- _The task_: Output the lines from the one holding "The height and" to the end of the entries that follow, exactly and only those, minus any pictures.

- _Exercise data_:
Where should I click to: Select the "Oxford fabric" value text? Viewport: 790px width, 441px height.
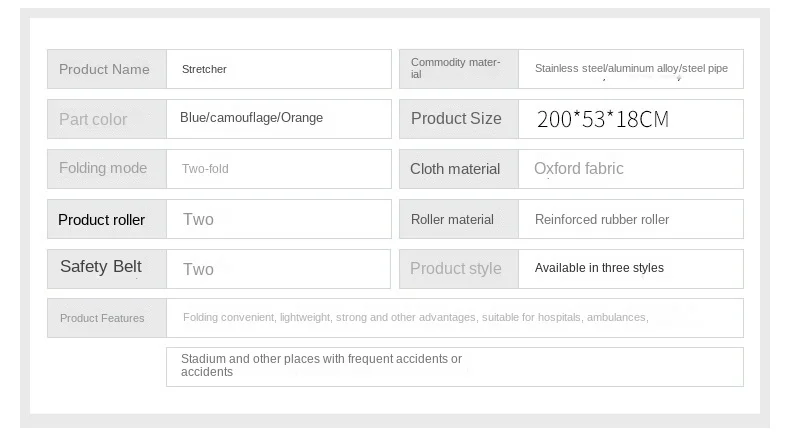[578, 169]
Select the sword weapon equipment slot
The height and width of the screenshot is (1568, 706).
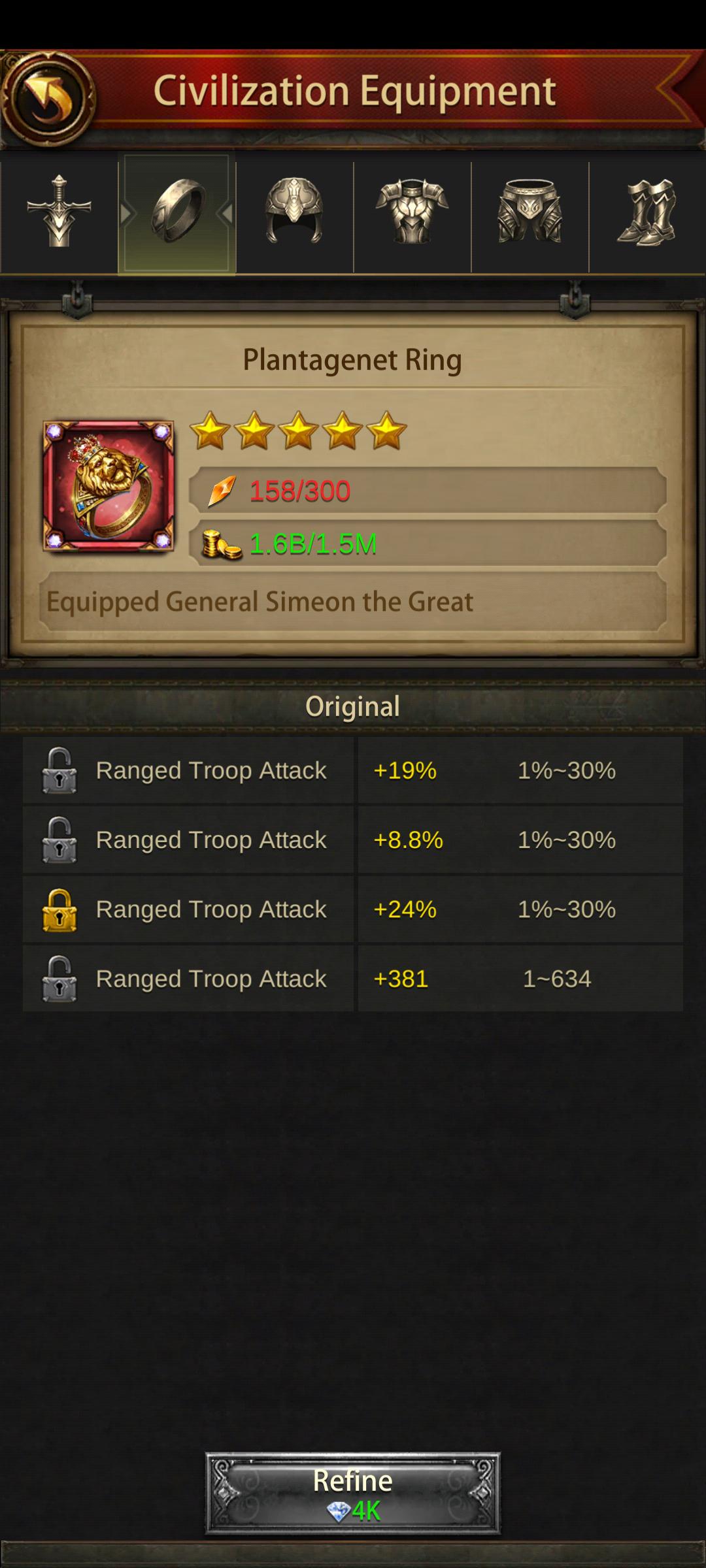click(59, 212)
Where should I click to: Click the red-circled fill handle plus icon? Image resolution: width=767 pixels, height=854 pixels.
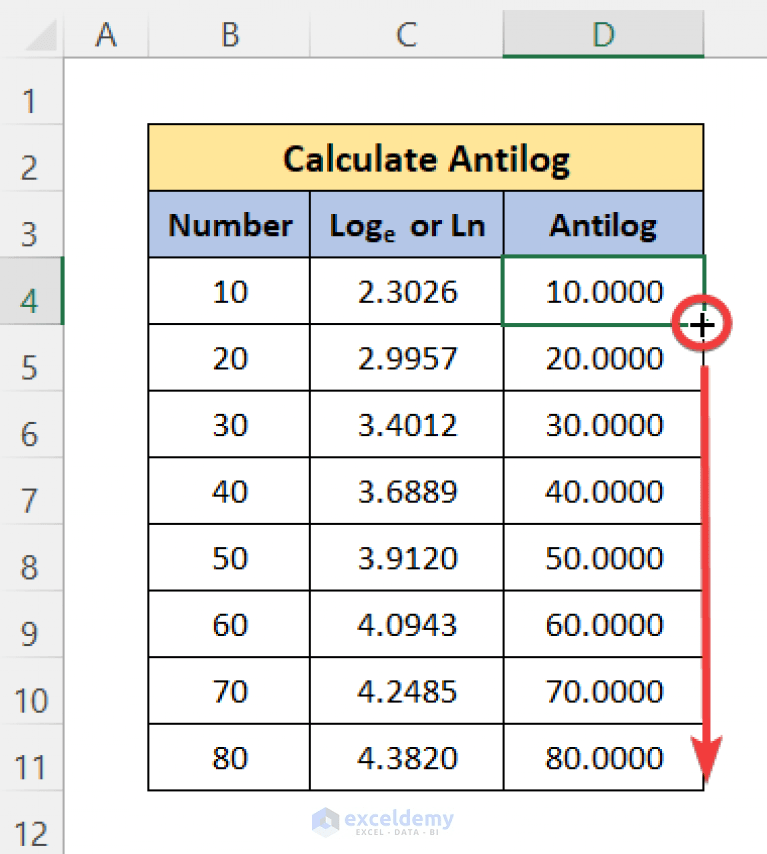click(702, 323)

- _Your solution_:
The height and width of the screenshot is (1568, 706).
click(59, 212)
Where should I click to: Click the red-circled fill handle plus icon? Image resolution: width=767 pixels, height=854 pixels.
click(702, 323)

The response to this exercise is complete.